● Task
Within the records below, reproduce without change the lines from the line that has "You are a computer-use" through the line that has "Instruction: Click the 12 pts label", and only those.

● Exercise data
━━━━━━━━━━━━━━━━━━━━━━━━━━━━━━

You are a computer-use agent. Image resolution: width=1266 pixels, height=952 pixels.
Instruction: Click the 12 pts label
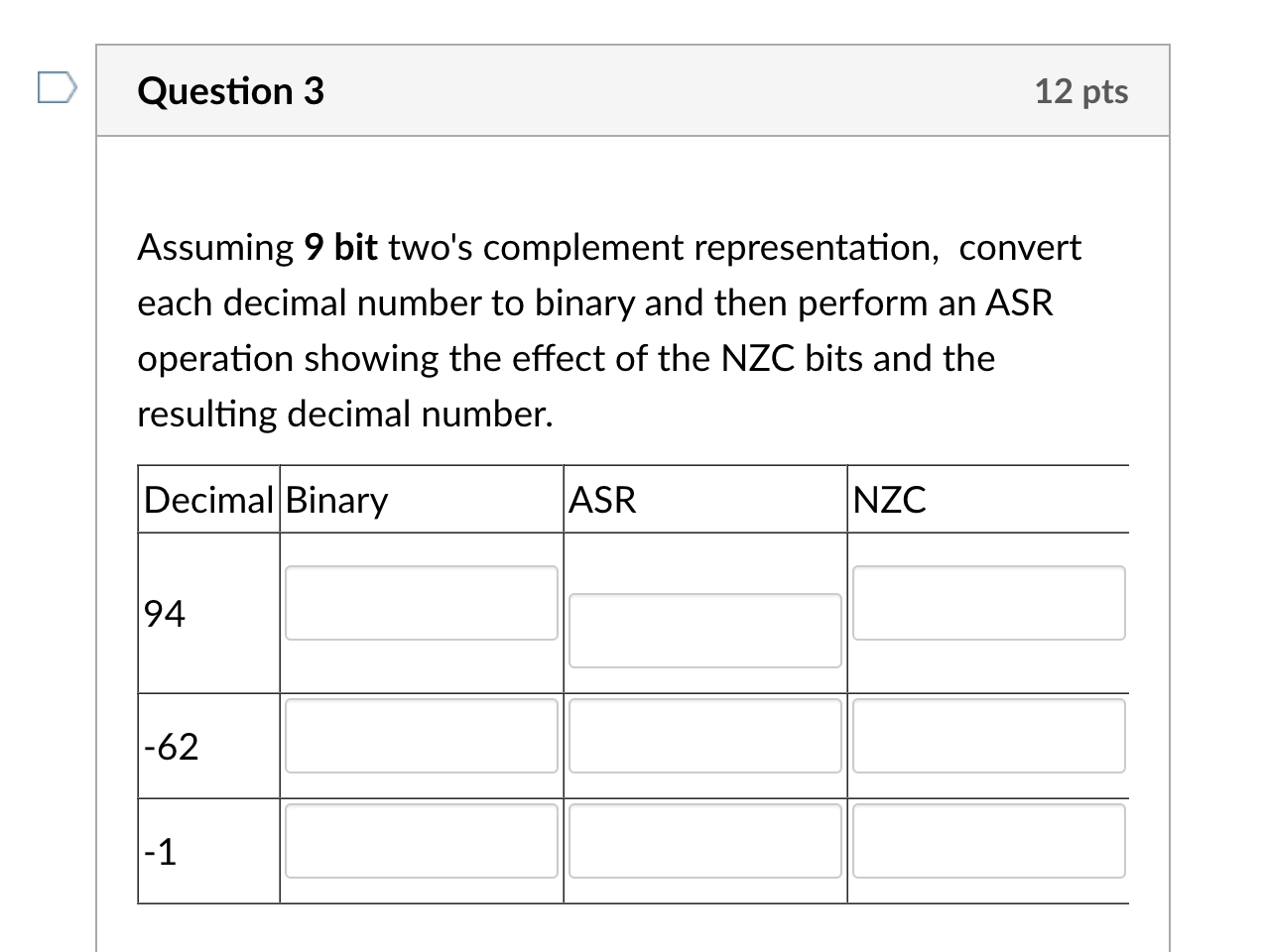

━━━━━━━━━━━━━━━━━━━━━━━━━━━━━━

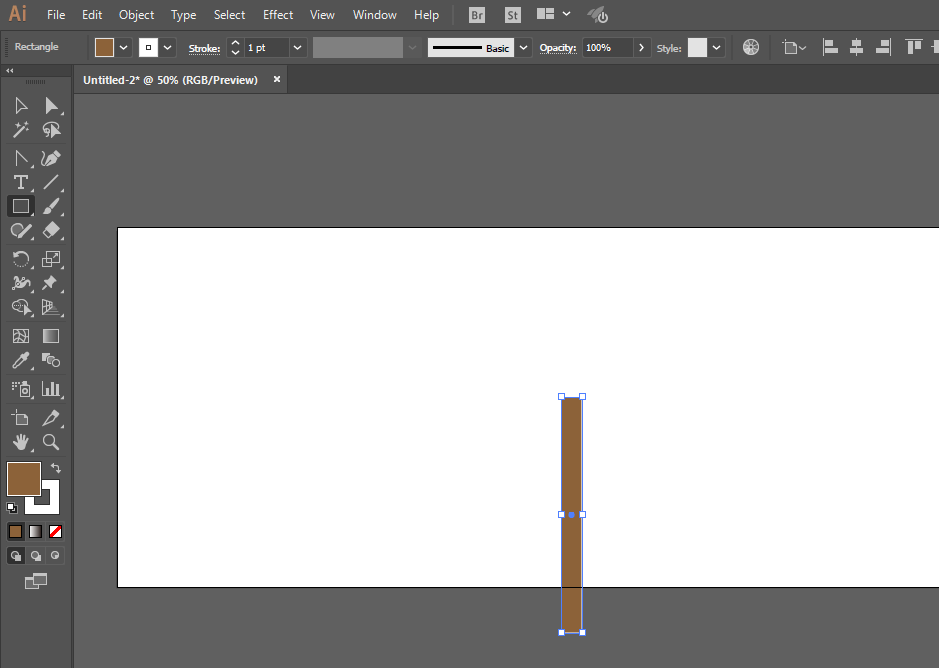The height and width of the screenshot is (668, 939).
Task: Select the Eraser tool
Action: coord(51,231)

━━━━━━━━━━━━━━━━━━━━━━━━━━━━━━

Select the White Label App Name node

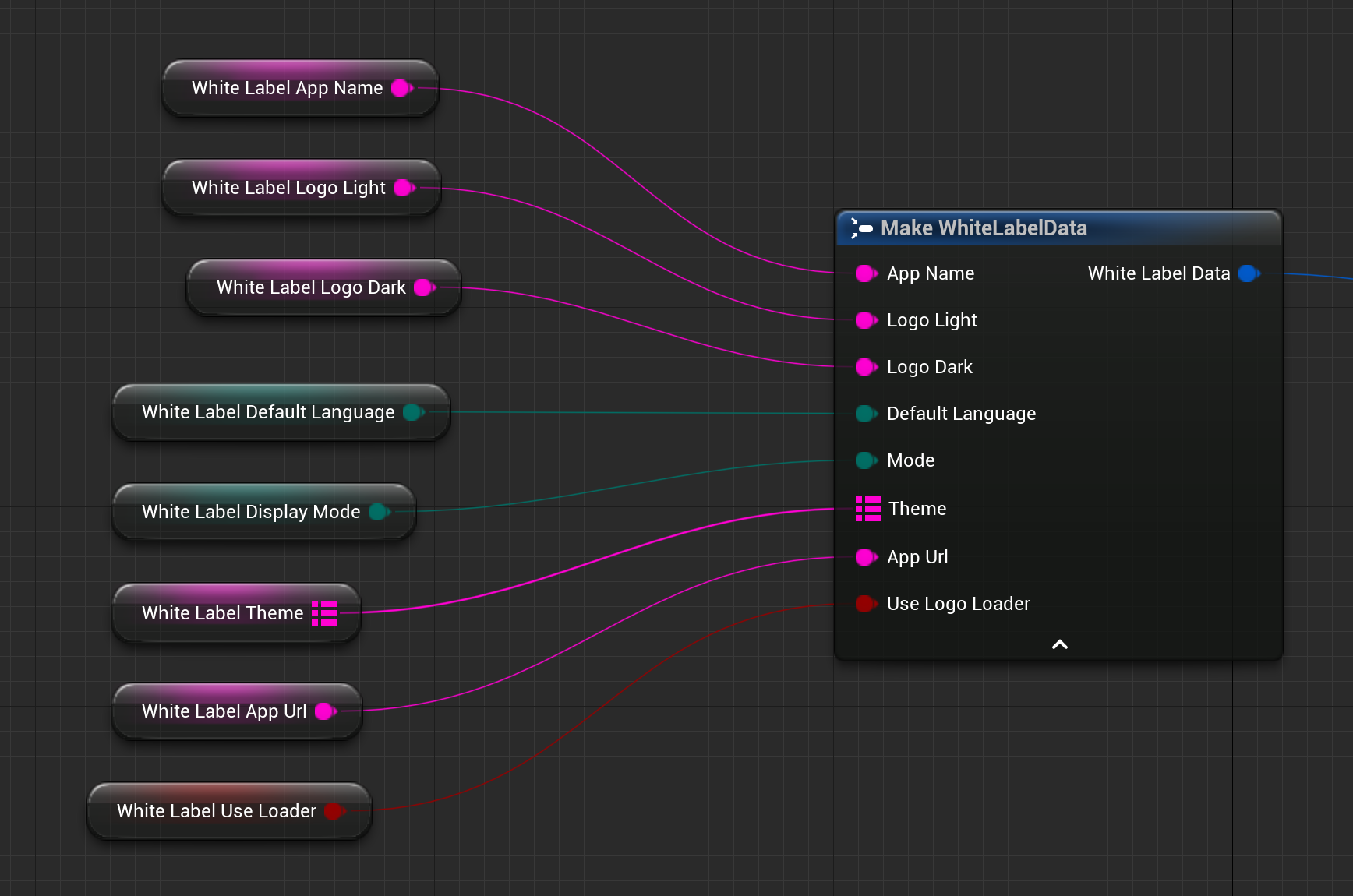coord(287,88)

━━━━━━━━━━━━━━━━━━━━━━━━━━━━━━

● Problem solution
You are a computer-use agent. Image resolution: width=1266 pixels, height=952 pixels.
Instruction: Click the 12 pts label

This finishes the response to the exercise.